These aren’t so much a Japanese tradition, but an American invention. They can only be purchased at the gift shop on base at Torri pines. For about $30, you get a Kokeshi doll with a scroll wrapped around it. Your friends sign it, so — even when you’re back in the states, you have a personalized Japanese souvenir. Don’t wait until it’s time to move to buy one. Get one when you arrive, that way your friends and military framily can sign it as they leave Iwakuni.
Public transportation is king in Japan. You can use the local train to hop to Hiroshima or Yanai or use the bullet train (shinkansen) to get to most major cities in Japan. Trains are always on time, and while most people assure you that figuring out the ticketing process and routes is a piece of cake, there’s no shame in admitting it’s confusing. Live Iwakuni has a local train tutorial that walks you through ticketing, boarding, train etiquette, and getting an ICOCA card. Live Iwakuni also has a bullet train tutorial when you’re ready to go faster and farther.

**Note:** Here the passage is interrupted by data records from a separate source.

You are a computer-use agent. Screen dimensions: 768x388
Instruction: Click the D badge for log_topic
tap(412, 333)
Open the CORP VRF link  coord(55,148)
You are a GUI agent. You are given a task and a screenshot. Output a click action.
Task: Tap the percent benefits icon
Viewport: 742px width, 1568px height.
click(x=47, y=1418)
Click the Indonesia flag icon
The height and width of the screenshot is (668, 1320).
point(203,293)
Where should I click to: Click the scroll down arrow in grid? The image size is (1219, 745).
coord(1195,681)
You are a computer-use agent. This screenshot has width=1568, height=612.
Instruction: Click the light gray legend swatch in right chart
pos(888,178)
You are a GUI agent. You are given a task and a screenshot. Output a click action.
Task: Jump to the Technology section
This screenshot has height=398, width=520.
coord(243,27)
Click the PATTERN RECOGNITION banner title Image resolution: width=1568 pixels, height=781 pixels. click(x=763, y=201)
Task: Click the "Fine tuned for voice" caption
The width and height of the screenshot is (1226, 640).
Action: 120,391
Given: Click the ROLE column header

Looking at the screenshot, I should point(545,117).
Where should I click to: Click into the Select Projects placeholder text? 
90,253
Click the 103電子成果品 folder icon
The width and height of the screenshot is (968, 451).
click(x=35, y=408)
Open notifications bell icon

Some stores are still cash-only. When it isn’t clearly posted, you can ask them if they take card-o. Bring yen when you hit Daiso, a 100-yen store, but most other chains accept cards — just ask and have your yen on standby.
Iwakuni’s commissary is a great means of getting American favorites not carried in Japanese grocery stores, but the inventory is lackluster most of the time. If you’re looking for vanilla coffee creamer, get ready to throw some elbows. Shop off base when you can for produce, fish, poultry, and beef. Max Value has a produce sale every Tuesday. To stock up on necessities, you can make the drive to Costco in Hiroshima. Bring an ice chest to haul your perishables home.
Get yourself an Amazon Prime membership (U.S.) if you don’t already have one. You can order or set up a recurring subscription for many non-perishable grocery items that are not carried consistently at the commissary.
When you want to escape small-town life in Iwakuni (and you will), venture out! Get yourself some crazy street food — you have to have octopus on a stick once in your life, right? Octopus or not, Japan is a safe place to explore, so enjoy all it has to offer!